I see that a guide has been issued on how to deal with vomiting outbreaks aboard cruise ships. Might I suggest the first page states, in large bold text - "First check the wind direction"
Paul, Manchester, UK

Is it just a coincidence or is there something spooky about Rihanna being at number 1 with umbrella for 10 weeks when it has also been raining that long too? Even spookier is that the last song to be at number 1 for 10 weeks was Wet Wet Wet . . . Let's start a campaign to knock her off the number one spot please then we might get some sunshine this summer!
Katy, Kent, UK

Given the current abnormal weather we're experiencing, imagine my disappointment when I realised this story ('Mars dust storms threaten rovers ') wasn't about a weird chocolate cloud near Tranmere football club.
Lee Pike, Cardiff, UK

Regarding the story about the researchers that investigated the game of draughts over two decades with the use of computers. I have only one question. Why?
Owen, Stevenage, Herts, UK

Re today's Daily Mini-Quiz - what is the difference between a building and a structure ? I would say that a structure is not designed to be occupied by people (eg. chimneys, radio masts etc), and on those grounds, surely the CN Tower qualifies as a building? - it has an observation deck, restaurant and meeting rooms, even if it was originally built as a communications tower. Certainly its own website calls itself the world's tallest building.
Paul Greggor, London, UK

Re 10 things: "School children in England and Wales have the shortest summer holidays in Europe." Not true. I have much shorter summer holidays than any school children.
Adam, London, UK

Paper Monitor

12:18 UK time, Monday, 23 July 2007

A service highlighting the riches of the daily press.

While the rest of the world must contend with apocalyptic-style natural disasters such as Richter scale-busting earthquakes, volcanoes that wipe out whole civilizations and weather conditions that warrant alphabetised naming systems, Britain, by and large, has to limp along with the effects of over-zealous thunderstorms. But that doesn't stop the papers from adding a Katrina-style spin to the story.

"Looting, panic buying – and a water shortage" runs the Times' front page headline.
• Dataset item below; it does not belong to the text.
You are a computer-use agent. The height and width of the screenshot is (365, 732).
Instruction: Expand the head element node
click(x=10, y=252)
Now, looting at the expense of distressed and dispossessed people is a highly serious issue, mention of which was made a few weeks ago during the summer floods in Yorkshire and Humberside - although it was hard to stand up any systematic examples.

So what evidence does the Times have for us today? The first paragraph of the story talks of "…the threat of looting…" while 10 paragraphs down this is expanded to "fears of looting in Gloucester" – but evidence of people running amok in abandoned shops and filling trolleys with DVDs and plasma TVs is somewhat ominous by its absence.
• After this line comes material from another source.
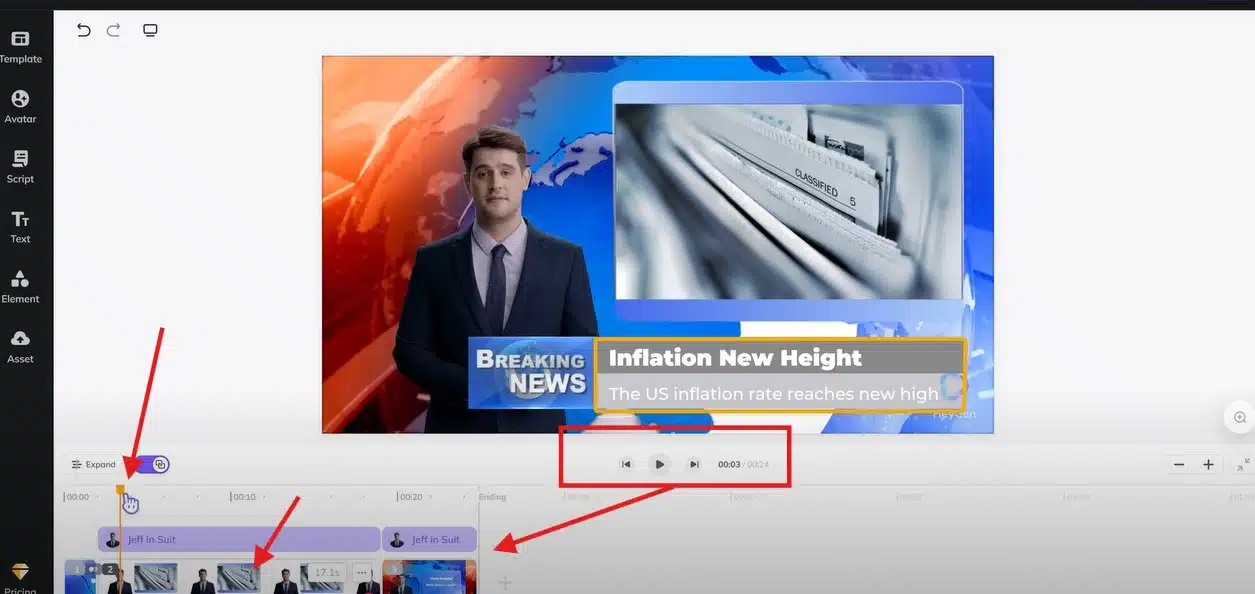Screen dimensions: 1255x594
Task: Open the Text panel
Action: pyautogui.click(x=20, y=225)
"Water, water everywhere but… NOT A DROP TO DRINK!" says the Mail, which reveals just how bad the situation really is by picturing a country church isolated in a lake of brown water.

The Independent runs with the picture of Tewkesbury cathedral poking out from the water. It looks really bad - like an island marooned, as if the rest of the town has been totally submersed. The Telegraph's wider crop reveals that while things are bad – they're not quite as grave as the Indie's picture implies.

What of the Express? It is Monday after all – perhaps Diana can save us from a clean sweep of flood front pages. No such luck – "FLOODS CHAOS: IT WILL GET EVEN WORSE".

Kudos meanwhile to the Sun's back page headline marking Padraig Harrington's victory in a big golf game – "Harri putter".

Daily Mini-Quiz

11:23 UK time, Monday, 23 July 2007

Friday's Daily Mini-Quiz asked what the world's most widely-read blogger – Chinese actress Xu Jinglei – writes about: shopping, eating and drinking or her career? The majority (51%) opted for shopping but the correct answer was eating and drinking.